Pursuant to section 49 of the RegulationsFootnote 1, an establishment that is not a source establishment and that receives a notice or a copy of such a notice under section 48 of the RegulationsFootnote 1 must immediately:

  1. quarantine all implicated CTO (all CTO for which identification codes were specified in the notice) in its possession; and
  2. forward a copy of the notice to every establishment to which it distributed implicated CTO. This notice helps ensure that the requirement to quarantine all CTO that may have been compromised, is transmitted all the way down the distribution chain. It is important that all establishments in possession of implicated CTO be informed of the need to quarantine. As a source establishment may not be aware if CTO had been further distributed after delivering them to an establishment, it becomes every establishment's responsibility to forward the notice to whomever they may have sent the CTO.

2.2.4 Investigation by Source Establishment

In addition, in accordance with section 48(1)(c) of the RegulationsFootnote 1, the source establishment that discovers or suspects that an unexpected adverse reaction has been associated with a CTO must initiate an investigation into the adverse reaction. Section 51 of the RegulationsFootnote 1 further describes the investigation.

2.3 Records

In accordance with sections 55 to 63 of the RegulationsFootnote 1, all source establishments must keep records with respect to CTO for whose processing they are responsible. A source establishment must maintain in these records documentation of any adverse reactions and their investigation and of any corrective action taken, for 10 years after the date of their creation (see sections 59(h) and 60(f)).

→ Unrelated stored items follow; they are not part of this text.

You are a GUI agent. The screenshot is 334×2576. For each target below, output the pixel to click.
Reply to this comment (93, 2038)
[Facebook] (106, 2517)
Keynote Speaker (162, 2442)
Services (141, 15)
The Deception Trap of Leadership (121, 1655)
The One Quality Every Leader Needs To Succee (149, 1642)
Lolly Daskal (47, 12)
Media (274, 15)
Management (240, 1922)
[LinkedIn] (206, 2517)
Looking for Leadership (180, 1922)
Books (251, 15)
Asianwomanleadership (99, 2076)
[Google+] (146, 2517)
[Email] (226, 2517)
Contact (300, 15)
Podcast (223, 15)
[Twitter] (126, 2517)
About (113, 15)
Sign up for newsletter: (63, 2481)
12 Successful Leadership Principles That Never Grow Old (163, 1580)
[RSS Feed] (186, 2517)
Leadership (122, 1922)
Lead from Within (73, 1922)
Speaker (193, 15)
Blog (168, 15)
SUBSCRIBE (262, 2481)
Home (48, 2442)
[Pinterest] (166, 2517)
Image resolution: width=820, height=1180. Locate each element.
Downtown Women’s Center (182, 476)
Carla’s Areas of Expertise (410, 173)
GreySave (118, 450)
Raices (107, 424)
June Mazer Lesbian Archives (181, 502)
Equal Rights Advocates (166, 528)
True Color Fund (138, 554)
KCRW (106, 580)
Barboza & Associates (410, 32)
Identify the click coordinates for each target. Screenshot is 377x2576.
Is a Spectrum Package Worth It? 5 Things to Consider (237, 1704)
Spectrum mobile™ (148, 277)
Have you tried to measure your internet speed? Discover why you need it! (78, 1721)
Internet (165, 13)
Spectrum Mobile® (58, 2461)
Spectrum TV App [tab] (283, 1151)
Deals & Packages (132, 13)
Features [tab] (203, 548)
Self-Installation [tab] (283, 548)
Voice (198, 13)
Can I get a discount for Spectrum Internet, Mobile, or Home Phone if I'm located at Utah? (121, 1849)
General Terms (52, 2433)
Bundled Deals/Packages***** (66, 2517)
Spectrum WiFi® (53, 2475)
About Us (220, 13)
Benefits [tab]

3. Completing the Mandatory Adverse Reaction Reporting Form for Industry

Source establishments should submit the completed Mandatory Adverse Reaction Reporting Form for Industry by facsimile to the Canada Vigilance national office at 613-957-0335 (see Appendix 3 of this guidance document). The Mandatory Adverse Reaction Reporting Form for Industry is available on the Health Canada Web site at: http://www.hc-sc.gc.ca/dhp-mps/medeff/report-declaration/ar-ei_indus_form-eng.php

The Mandatory Adverse Reaction Reporting Form for Industry contains specific instructions on how to complete the reporting form. Those instructions should be followed to avoid delays in the processing of the adverse reaction report.

In addition to the instructions provided on the reporting form itself, the following general guidance is also provided for source establishments when preparing an adverse reaction report for submission to MHPD.

  1. The Mandatory Adverse Reaction Reporting Form for Industry should be used for the preliminary report (initial), the update report(s) (follow-up), and the final report for submission to MHPD. One reporting form per affected recipient should be provided to MHPD.
  2. The update and final reports should consist of an updated Mandatory Adverse Reaction Reporting Form for Industry as well as the investigation document. All updated information on the reporting form and on the investigation document should be clearly marked. The steps taken as part of the investigation should be presented in chronological order in the investigation document.
  3. Mandatory Adverse Reaction Reporting Form for Industry – Box A5 (Source Establishment Report No.): If the reported case is part of a cluster, this should be indicated on the reporting form and cross-referenced to other report numbers where possible. As mentioned above, one reporting form for each affected recipient should be provided to MHPD. Each affected recipient should be represented by a unique Source Establishment Report Number.
  4. Mandatory Adverse Reaction Reporting Form for Industry – Boxes C6 to C8 (Adverse Reaction): Provide all relevant information on the adverse reaction. Such information may include donor screening tests, pre- and post- processing culture results, laboratory or other clinical investigation results, a description of the clinical pictures and the temporal relationship with the transplantation, signs and symptoms, presence of concomitant medications or medical conditions, etc. Also include the name of any suspected transmissible disease or disease agent, if known. If the disease or disease agent has not been identified, it would be useful to know the diseases/agents that are suspected and/or any preliminary results (Gram stain, clinical symptoms, etc.).
  5. Mandatory Adverse Reaction Reporting Form for Industry – Section D (Health Products): In some circumstances, more than one product may be suspected as the cause of the infection (e.g., more than one CTO, concomitant blood transfusion or immunosuppressant). These should also be identified as suspected products on the same form.
  6. Additional pages may be attached to the Mandatory Adverse Reaction Reporting Form for Industry if more space is needed.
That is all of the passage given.